Blockchain and Cryptocurrency Meets eSports

Marco Cuesta, who is the co-founder of FirstBlood, the blockchain eSports platform, talked about his vision for FirstBlood. Cuesta said that the future of eSports is one where the competition of high-quality plus rewards systems are made accessible to everyone, not only to gamers who are professional, and FirstBlood will help in bridging the gap. But whether the blockchain technology, as well as the cryptocurrency, will help in ushering the new era isn't clear.

Blockchain Definition and How eSports Can Benefit from It

The Blockchain is a decentralized network powered by P2P (peer-to-peer) communications as well as transactions. If someone is an HBO's Silicon Valley fan, they can recall about what Richard Hendricks tried to accomplish with a decentralized internet- it is similar but different. Rather than having companies maintaining everything on several servers, whole groups of people are capable of interacting with one another on a block recording data plus transactions, particularly for those people.

When the transactions are done, the data is recorded provided the network is existing, and then the next block that is on the chain is formed following the beginning of the new interaction set. Each block is like a unique page in a continuous ledger. FirstBlood is taking advantage of the blockchain by providing a juror system that lets people review the match results if they are disputed.

A big blockchain draw is the use of cryptocurrency or encrypted currency. That is a kind of digital currency usually invented by an organization or company for its users or customers. A process known as mining is what makes the cryptocurrency secure.

Digital Trends defined mining stating that it uses algorithms going through all transactions, encrypt the cryptocurrency, and then adds them to a digital ledger, verifying them and cementing their position online. Everyone can see the currency on a particular block, so it is practically impossible to counterfeit.

The esports plus the blockchain intersect in untested and uncharted waters. One of the benefits of that relationship is security.
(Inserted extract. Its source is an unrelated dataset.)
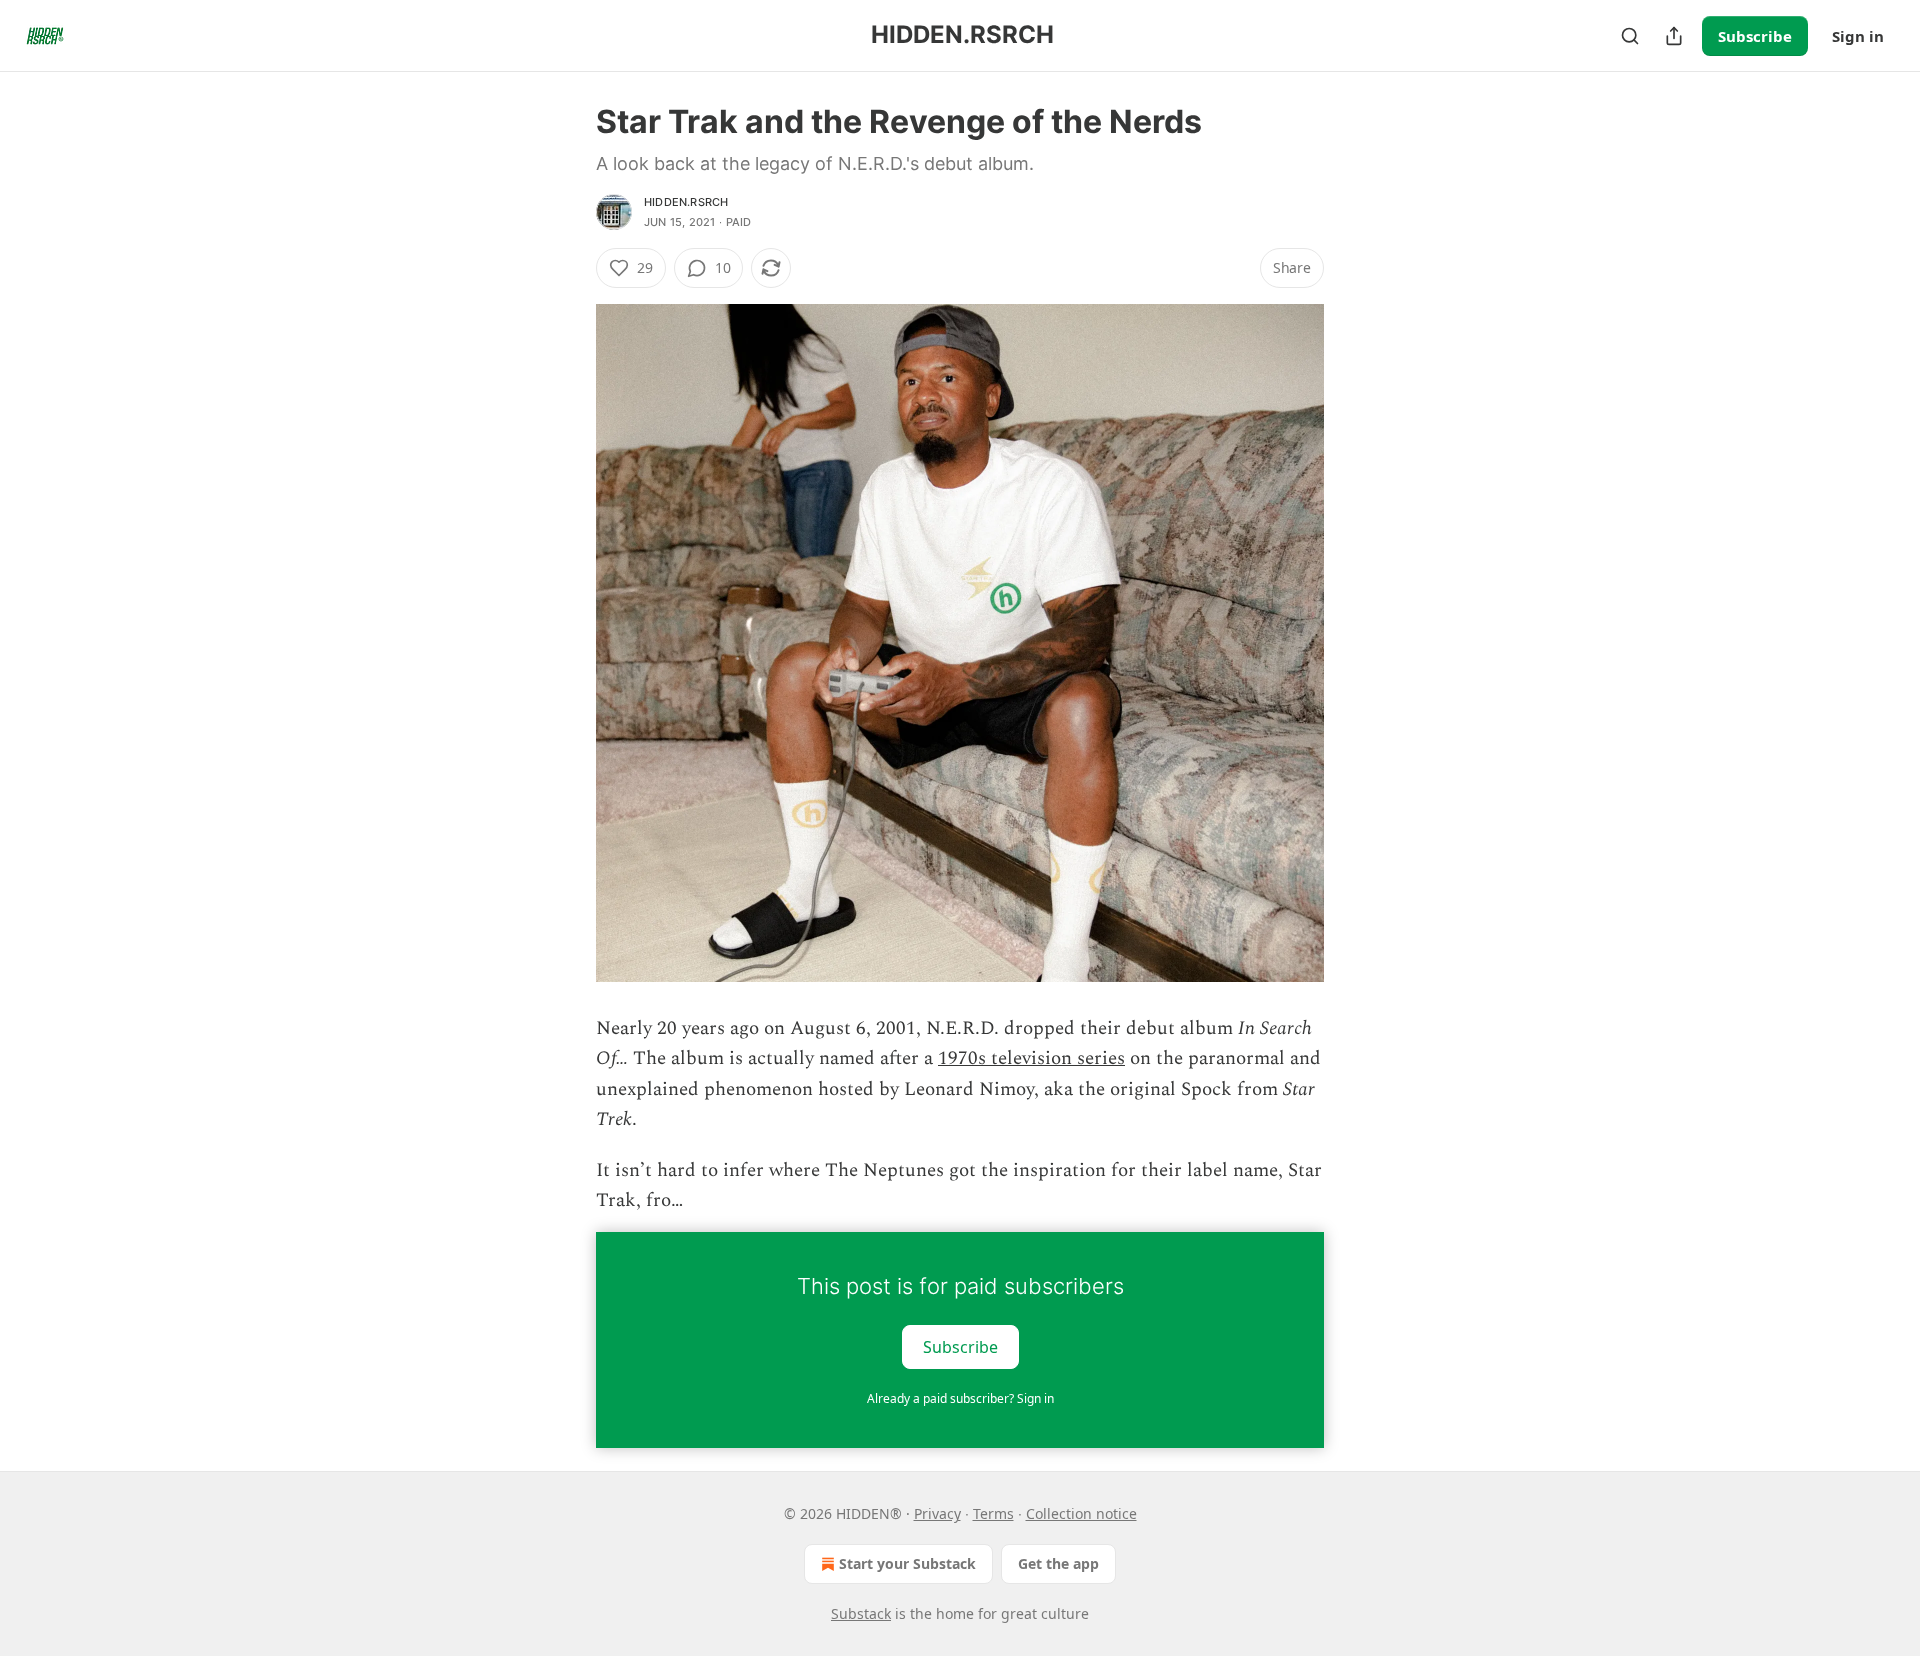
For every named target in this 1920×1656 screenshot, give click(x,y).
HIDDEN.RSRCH (686, 202)
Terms (993, 1513)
The blockchain-based platforms are not vulnerable to DDoS (distributed denial-of-service) attacks, which users find annoying and could cost companies a lot of money clearing up.

Since the blockchain replaces the centralized servers with thousands of nodes distributed system, there is not even one target for a distributed denial-of-service attack to hit. The other benefit is more related to esports, which is the need for scoring systems that are much better.

What is FirstBlood?

It's an application that syncs up with a Steam account of the user, allowing them to compete against the other players that are on a ladder for in-game rewards. Right now, only Dota 2 is supported, but more games are going to be added in the future.

Once the competition window has gone live, FirstBlood tells the competitors the in-game custom lobby they should join.

The FirstBlood cryptocurrency (risk tokens) on themselves, play the competition, and the winner takes the tokens. The more a player wins, the more they can play, and then the leaders win items having a real monetary value. Right now, it is still in beta. The rankings of the ladder have been fluctuating, but the numbers are unknown.

Also, FirstBlood requires breaking more into the esports professional level. The company has already initiated itself with Dota 2 (a free-to-play MOBA) thanks to the Blood in the Street (BITS) EU, which is a tournament that was hosted by the company in June.

Big names including Gambit Esports, Danish Bears, and Team Singularity fought for their share of a 5,000-dollar prize pool before Twitch audiences capping at around 3,500 viewers for every match. These numbers show that the blockchain can host significant events successfully in the future. Currently, BITS Americas is being planned in early Nov.

Most recently, and maybe most importantly, FirstBlood partnered with the CISS (China General Administration of Sport) organization to host the CUEL (China University Esports League), in which players from many universities compete annually. If successful, it might be a big step for the blockchain technology integration into the esports industry.

Although these partnerships and tournaments are great for blockchain, it is still a technology that is new and unproven in the world of gaming. Even in the world of business, where blockchain is most successful, analysts recommend companies to be cautious of how they use that technology.

According to an article published by Forbes, blockchain will not be a competitive differentiator. It is an inevitable commodity function that is going to be embedded in all the processes of an organization where it is needed most. The differentiation is going to be in how companies utilize blockchain for competitive advantage.